Dave
Dave

Reputation: 21924

Whats the best to way convert a set of Java objects to another set of objects?

Basic Java question here from a real newbie. I have a set of Java objects (of class "MyClass") that implement a certain interface (Interface "MyIfc"). I have a set of these objects stored in a private variable in my class that is declared as follows:

protected Set<MyClass> stuff = new HashSet<MyClass>();

I need to provide a public method that returns this set as a collection of objects of type "MyIfc".

public Collection<MyIfc> getMyStuff() {...}

How do I do the conversion? The following line gives me an error that it can't do the conversion. I would have guessed the compiler knew that objects of class MyClass implemented MyIfc and therefore would have handled it.

Collection<MyIfc> newstuff = stuff;

Any enlightenment is appreciated.

Upvotes: 3

Views: 26796

Answers (4)

Alexander Pogrebnyak
Alexander Pogrebnyak

Reputation: 45616

Google collections define a bunch of lazy adapters, that may be suitable for your purposes.

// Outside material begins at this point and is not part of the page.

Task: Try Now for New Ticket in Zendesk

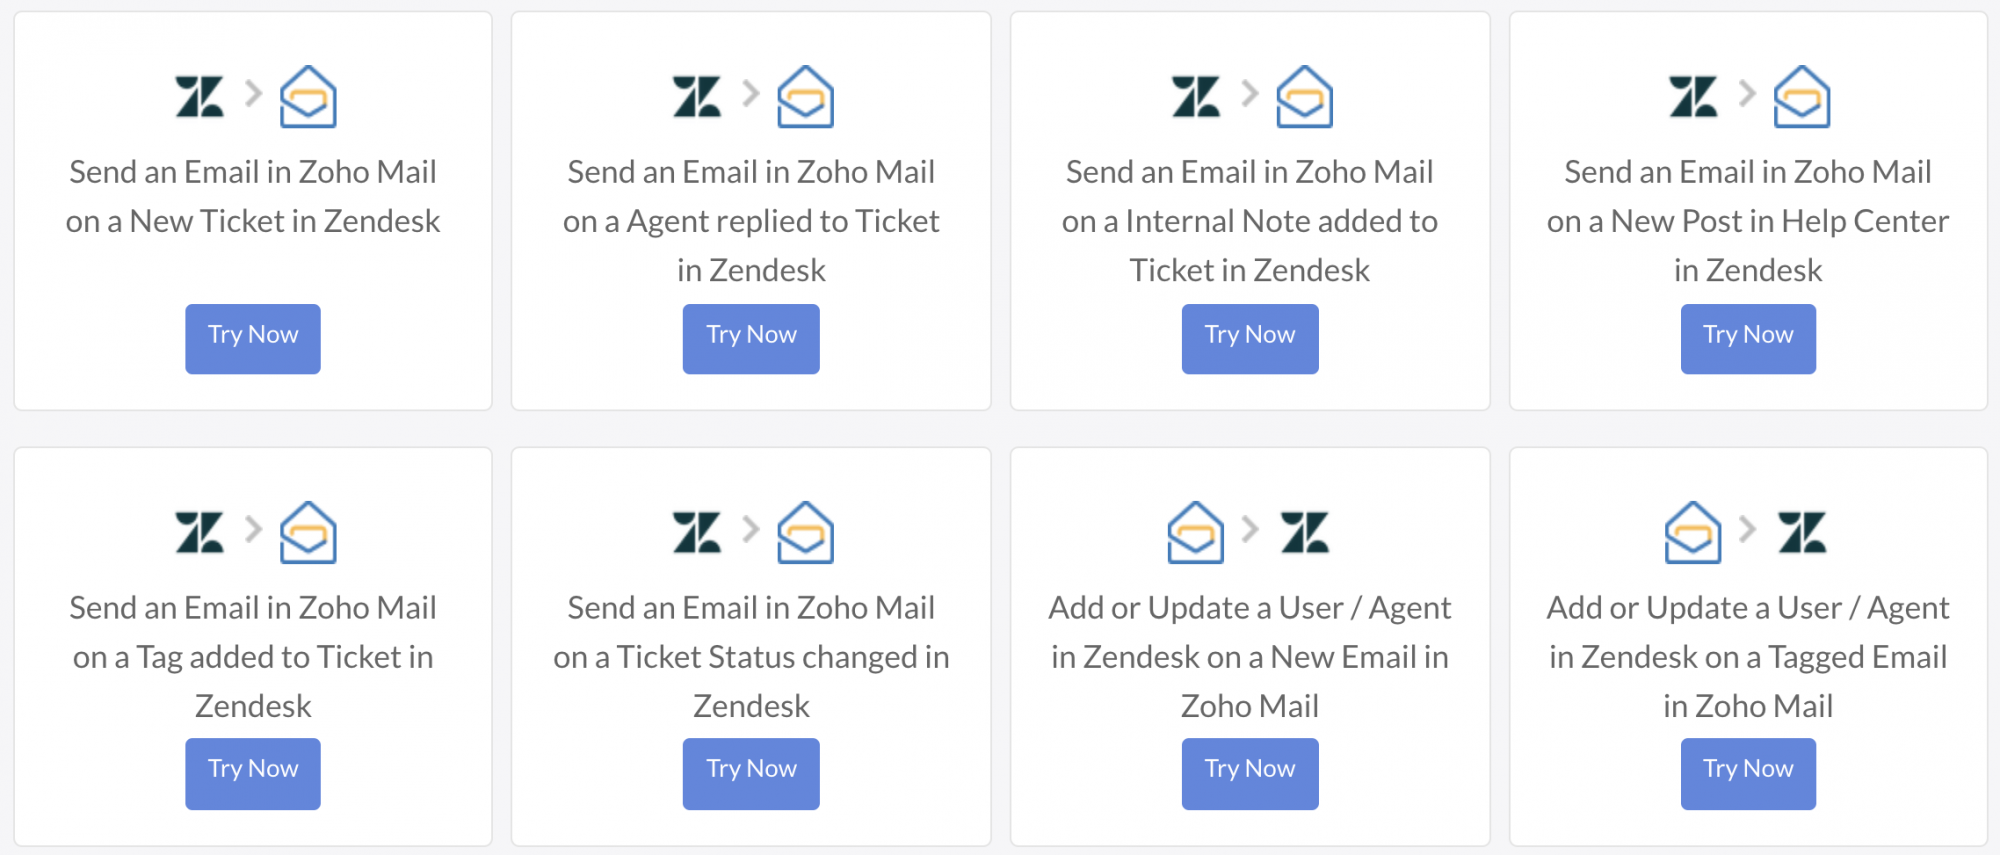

One in particular is Collections2.transform. Here is an example on how to adapt your collection:

Collection<MyIfc> newStuff =
  Collections2.transform(
    stuff,
    new Function<MyClass, MyIfc>( )
    {
      public MyIfc apply ( final MyClass from )
      {
        return (MyIfc) from; // This may throw a ClassCastException though
      }
    }
  )

Upvotes: 0

Yishai
Yishai

Reputation: 91931

Probably the most correct way is:

    return new HashSet<MyIfc>(stuff);

If the class is too large to do that, you can do:

    return Collections.unmodifiableSet(stuff);

Upvotes: 7

Nathan Hughes
Nathan Hughes

Reputation: 96454

The compiler doesn't like your assignment of stuff to newstuff, because it lays open the possibility of putting things in newstuff that implement MyIfc but are not of type MyClass. You could have your getter create its own collection:

public Collection<MyIfc> getMyStuff() {
    Collection<MyIfc> coll = new HashSet<MyIfc>();
    coll.addAll(myStuff);
    return coll;
}

Upvotes: 3

Gerd Klima
Gerd Klima

Reputation: 1392

You don't need to do any conversion. You will have to type your stuff as Set<MyIfc>.

Background: Yes, it is correct that if you have an object of type MyClass this will also be usable as a MyIfc instance. But you explicitly typed your Set as of type MyClass. And this is simply something different than a Set of type MyIfc. After all, you could also have other classes that implement MyIfcand then you could also put them into your Set<MyIfc> but not into Set<MyClass>.